Emsal Mahkeme Kararı İstanbul Bölge Adliye Mahkemesi 12. Hukuk Dairesi 2019/917 E. 2021/1054 K. 01.07.2021 T.

Görüntülediğiniz mahkeme kararı kesinleşmiş bir karardır.

T.C.
İSTANBUL
BÖLGE ADLİYE MAHKEMESİ
12. HUKUK DAİRESİ
DOSYA NO: 2019/917
KARAR NO : 2021/1054
T Ü R K M İ L L E T İ A D I N A
İ S T İ N A F K A R A R I
İNCELENEN KARARIN
MAHKEMESİ: İSTANBUL 8. ASLİYE TİCARET MAHKEMESİ
TARİHİ: 22/11/2018
NUMARASI: 2015/1053 Esas – 2018/1121 Karar
DAVA: Tazminat (Sözleşmeden Kaynaklanan)
İSTİNAF KARAR TARİHİ: 01/07/2021
Davanın kısmen kabulüne dair hükmün davacı ve davalı vekili tarafından istinaf edilmesi üzerine düzenlenen rapor ve dosya kapsamı incelenip gereği görüşülüp düşünüldü;
DAVA: Davacı vekili, müvekkili ile davalı arasında 01 Temmuz 2013 tarihli Acentelik Sözleşmesinin akdedildiğini, iş bu sözleşme ile müvekkilinin davalı şirketin … Acentesi olarak 01/07/2013 ile 31/12/2014 tarihleri arasında faaliyetini sürdürdüğünü, 31/12/2014 tarihinde davalı Kargo Genel Müdürlüğü tarafından verimlilik çalışması gerekçesiyle müvekkilinin acentesinin kapatıldığını, bu durumun ihbarname ile müvekkiline tebliğ edildiğini, müvekkilinin sözleşmenin herhangi bir hükmünü ihlal etmediğini ve yükümlülüklerinin tamamını yerine getirdiğini, fesih koşullarının düzenlendiği madde de ifade edilen uyarı yazısı niteliğinde herhangi bir yazının da müvekkiline tebliğ edilmediğini, davalının sözleşmeye uymaksızın acenteyi kapattıklarını, davalının sözleşmelerdeki düzenlemeleri ile müvekkilinin acentesinin kar etmesinin engellediğini ileri sürerek fazlaya dair hakları saklı kalmak kaydıyla, toplam 256.684,36-TL maddi tazminat ve 50.000-TL manevi tazminatın davalıdan alınarak müvekkiline ödenmesine karar verilmesini talep ve dava etmiştir.

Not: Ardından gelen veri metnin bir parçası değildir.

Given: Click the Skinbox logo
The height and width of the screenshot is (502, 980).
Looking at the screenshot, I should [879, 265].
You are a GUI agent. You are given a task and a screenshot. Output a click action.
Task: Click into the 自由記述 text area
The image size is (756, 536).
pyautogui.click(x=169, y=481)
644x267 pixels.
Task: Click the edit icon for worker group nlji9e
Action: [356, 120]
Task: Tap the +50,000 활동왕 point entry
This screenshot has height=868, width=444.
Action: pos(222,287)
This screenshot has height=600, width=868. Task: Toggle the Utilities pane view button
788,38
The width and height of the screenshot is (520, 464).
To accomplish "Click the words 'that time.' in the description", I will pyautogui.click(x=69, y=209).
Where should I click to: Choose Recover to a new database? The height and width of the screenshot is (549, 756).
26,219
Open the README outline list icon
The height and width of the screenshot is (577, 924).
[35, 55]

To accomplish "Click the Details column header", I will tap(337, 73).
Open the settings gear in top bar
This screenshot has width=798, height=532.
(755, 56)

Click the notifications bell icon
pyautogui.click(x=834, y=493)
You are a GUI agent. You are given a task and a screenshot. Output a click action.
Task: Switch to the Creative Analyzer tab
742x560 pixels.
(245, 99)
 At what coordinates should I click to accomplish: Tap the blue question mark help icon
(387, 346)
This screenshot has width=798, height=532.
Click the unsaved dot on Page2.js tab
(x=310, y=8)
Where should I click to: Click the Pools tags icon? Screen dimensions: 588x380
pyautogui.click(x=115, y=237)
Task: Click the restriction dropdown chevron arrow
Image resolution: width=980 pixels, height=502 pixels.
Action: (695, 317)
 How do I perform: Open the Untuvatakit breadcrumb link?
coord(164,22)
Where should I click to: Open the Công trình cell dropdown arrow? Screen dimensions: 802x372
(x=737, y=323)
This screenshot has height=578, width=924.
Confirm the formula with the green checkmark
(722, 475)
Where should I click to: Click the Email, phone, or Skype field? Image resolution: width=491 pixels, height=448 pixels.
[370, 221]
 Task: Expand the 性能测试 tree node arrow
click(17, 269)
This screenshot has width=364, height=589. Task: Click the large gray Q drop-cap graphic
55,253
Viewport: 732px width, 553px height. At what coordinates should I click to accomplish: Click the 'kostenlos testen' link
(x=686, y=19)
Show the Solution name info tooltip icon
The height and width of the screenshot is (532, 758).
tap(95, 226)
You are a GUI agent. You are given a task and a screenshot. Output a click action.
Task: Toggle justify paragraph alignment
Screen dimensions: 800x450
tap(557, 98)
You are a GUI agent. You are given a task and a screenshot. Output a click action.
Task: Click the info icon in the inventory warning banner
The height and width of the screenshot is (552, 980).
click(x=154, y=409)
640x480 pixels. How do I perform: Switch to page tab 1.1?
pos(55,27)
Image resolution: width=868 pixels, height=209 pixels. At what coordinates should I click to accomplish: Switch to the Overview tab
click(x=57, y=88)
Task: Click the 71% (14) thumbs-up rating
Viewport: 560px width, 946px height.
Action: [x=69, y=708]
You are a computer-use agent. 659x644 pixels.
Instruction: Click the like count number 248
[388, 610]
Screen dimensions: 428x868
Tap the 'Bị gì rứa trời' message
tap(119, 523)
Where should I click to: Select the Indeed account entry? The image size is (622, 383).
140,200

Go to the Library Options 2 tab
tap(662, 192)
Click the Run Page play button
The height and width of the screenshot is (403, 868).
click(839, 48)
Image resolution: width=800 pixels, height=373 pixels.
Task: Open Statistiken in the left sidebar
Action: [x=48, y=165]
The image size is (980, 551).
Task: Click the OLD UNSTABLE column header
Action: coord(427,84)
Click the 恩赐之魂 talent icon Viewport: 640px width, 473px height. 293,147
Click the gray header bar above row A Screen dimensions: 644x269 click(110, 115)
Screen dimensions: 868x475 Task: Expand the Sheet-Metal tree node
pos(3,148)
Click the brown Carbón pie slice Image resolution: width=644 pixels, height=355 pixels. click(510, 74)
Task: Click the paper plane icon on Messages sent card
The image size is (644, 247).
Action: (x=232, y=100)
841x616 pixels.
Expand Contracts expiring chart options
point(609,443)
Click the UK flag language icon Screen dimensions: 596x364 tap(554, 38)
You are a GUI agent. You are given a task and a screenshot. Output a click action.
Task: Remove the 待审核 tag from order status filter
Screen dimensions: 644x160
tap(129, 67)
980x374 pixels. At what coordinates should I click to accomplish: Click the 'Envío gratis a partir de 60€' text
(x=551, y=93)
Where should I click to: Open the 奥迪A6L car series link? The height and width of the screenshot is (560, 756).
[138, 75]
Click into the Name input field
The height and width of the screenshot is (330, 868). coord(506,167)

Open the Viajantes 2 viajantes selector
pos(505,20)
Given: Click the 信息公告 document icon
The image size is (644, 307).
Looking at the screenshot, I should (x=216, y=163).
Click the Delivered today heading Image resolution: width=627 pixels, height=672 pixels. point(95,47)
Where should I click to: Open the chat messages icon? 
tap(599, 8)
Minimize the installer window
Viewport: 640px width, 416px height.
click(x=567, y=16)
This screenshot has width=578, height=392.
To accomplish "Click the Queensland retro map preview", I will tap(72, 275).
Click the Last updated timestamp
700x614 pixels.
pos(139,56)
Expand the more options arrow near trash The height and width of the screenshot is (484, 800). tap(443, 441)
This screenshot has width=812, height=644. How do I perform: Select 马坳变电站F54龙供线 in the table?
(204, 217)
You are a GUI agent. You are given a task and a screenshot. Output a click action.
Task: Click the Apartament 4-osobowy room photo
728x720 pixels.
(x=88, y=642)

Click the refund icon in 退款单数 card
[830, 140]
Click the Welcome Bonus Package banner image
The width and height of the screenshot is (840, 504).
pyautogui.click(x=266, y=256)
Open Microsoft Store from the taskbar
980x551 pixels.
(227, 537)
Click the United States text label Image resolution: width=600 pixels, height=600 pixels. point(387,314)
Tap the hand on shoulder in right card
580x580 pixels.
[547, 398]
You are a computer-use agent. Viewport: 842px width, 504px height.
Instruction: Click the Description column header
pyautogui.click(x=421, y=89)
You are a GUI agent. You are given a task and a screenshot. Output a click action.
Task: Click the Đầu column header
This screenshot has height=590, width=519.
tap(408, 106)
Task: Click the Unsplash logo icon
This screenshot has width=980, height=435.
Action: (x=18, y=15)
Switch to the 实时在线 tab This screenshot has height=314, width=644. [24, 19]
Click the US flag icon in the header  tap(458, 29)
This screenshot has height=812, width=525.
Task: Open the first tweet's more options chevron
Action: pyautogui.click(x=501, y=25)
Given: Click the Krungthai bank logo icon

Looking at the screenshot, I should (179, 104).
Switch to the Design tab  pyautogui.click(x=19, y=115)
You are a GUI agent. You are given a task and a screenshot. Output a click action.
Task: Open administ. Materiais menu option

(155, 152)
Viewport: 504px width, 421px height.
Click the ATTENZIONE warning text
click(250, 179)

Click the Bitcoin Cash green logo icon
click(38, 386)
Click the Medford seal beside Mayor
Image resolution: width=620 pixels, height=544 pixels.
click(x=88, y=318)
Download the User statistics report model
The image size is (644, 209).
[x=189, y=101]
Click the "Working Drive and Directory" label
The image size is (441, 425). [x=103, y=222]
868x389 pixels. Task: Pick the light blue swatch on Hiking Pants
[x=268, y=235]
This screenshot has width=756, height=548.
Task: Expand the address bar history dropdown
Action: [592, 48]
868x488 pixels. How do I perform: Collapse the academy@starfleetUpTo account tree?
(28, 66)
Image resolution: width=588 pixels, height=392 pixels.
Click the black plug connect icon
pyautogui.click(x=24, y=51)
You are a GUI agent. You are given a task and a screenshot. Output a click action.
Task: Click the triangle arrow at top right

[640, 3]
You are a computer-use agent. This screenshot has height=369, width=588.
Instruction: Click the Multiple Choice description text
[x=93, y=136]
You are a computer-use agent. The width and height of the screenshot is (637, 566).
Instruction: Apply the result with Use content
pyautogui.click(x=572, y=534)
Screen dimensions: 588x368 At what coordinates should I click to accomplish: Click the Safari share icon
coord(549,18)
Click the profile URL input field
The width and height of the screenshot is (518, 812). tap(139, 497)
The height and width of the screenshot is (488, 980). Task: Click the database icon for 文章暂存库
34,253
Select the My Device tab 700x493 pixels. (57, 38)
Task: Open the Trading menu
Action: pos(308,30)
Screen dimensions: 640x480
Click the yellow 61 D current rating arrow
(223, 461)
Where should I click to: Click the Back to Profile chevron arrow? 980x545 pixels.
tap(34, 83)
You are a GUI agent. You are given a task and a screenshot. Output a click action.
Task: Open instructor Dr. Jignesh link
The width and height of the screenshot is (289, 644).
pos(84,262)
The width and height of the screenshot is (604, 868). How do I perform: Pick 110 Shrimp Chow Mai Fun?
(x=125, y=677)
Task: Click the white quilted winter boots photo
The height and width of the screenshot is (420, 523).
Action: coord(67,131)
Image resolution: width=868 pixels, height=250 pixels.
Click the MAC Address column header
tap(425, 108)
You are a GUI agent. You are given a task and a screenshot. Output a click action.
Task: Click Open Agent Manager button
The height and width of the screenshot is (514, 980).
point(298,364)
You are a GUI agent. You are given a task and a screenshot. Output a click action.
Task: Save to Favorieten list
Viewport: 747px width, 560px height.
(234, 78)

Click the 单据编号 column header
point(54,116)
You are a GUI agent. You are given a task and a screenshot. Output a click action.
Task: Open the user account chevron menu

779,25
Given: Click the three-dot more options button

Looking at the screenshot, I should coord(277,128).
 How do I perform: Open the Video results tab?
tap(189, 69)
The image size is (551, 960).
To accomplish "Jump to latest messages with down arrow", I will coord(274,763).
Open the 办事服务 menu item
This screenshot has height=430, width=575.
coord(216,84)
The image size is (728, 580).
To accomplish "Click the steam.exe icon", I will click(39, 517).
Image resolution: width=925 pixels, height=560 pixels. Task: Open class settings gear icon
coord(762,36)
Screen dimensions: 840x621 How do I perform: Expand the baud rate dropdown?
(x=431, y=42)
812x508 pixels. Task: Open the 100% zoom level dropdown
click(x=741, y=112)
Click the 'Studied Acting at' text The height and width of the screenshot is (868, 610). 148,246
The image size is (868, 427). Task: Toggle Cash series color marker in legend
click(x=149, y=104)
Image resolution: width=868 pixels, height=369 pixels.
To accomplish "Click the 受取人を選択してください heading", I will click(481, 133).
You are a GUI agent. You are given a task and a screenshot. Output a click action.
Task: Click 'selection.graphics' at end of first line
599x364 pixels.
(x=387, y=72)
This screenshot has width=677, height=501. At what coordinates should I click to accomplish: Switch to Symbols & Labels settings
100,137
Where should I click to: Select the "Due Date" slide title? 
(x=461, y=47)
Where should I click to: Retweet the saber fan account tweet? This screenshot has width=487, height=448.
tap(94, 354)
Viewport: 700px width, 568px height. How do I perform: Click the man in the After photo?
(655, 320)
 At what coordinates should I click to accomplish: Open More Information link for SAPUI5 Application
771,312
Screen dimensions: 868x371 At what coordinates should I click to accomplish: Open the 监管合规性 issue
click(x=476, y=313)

CEVAP: Davalı vekili; davacının sözleşmenin feshine dair iddialarının kabulünün mümkün olmadığını, müvekkili şirket tarafından Türkiye genelinde yapılan çalışmalar neticesinde verimlilik sınırı altında kalan şubelerin ticari faaliyetinin sonlandırılmasına karar verildiğini, davacı ile müvekkili şirketin her ay hesap mutabakatı yaptığını, gerek sözleşmeleri akdederken ve gerekse uygularken basiretli bir tacir gibi davranması gereken davacının bu aşamada söz konusu cari hesaptaki tutarlara itiraz etmesinin mümkün olmadığını, davacının herhangi bir manevi zararından bahsedilemeyeceğini beyan ederek davanın usul ve esas yönünden reddine karar verilmesini talep etmiştir.
İLK DERECE MAHKEMESİ KARARI: Mahkemece, taraflar arasındaki acentelik sözleşmesinin davalı tarafından haksız olarak feshedildiğini, TTK m.122 uyarınca davacının 73.560,16-TL denkleştirme tazminatına hak kazandığını, ayrıca davalı tarafça davacıdan yaptığı kesintilerin sözleşme hükümlerine uygun olarak yapıldığı ya da haklı nedenlere dayandığı yönlerinden bir delil sunulmadığı, bu nedenle haksız kesintiler sebebiyle davacının oluşan zararı nedeniyle 145.359,51-TL tazminatın davalıdan tahsilinin gerektiği gerekçesiyle bu miktarlar yönünden davanın kısmen kabulüne, tahsil tazminatı talebi bakımından davanın geri alınması nedeniyle bu talep yönünden esas hakkında hüküm tesisine yer olmadığına, yasal koşulları bulunmayan manevi tazminat talebinin ve yerinde görülmeyen sair taleplerin reddine karar verilmiştir.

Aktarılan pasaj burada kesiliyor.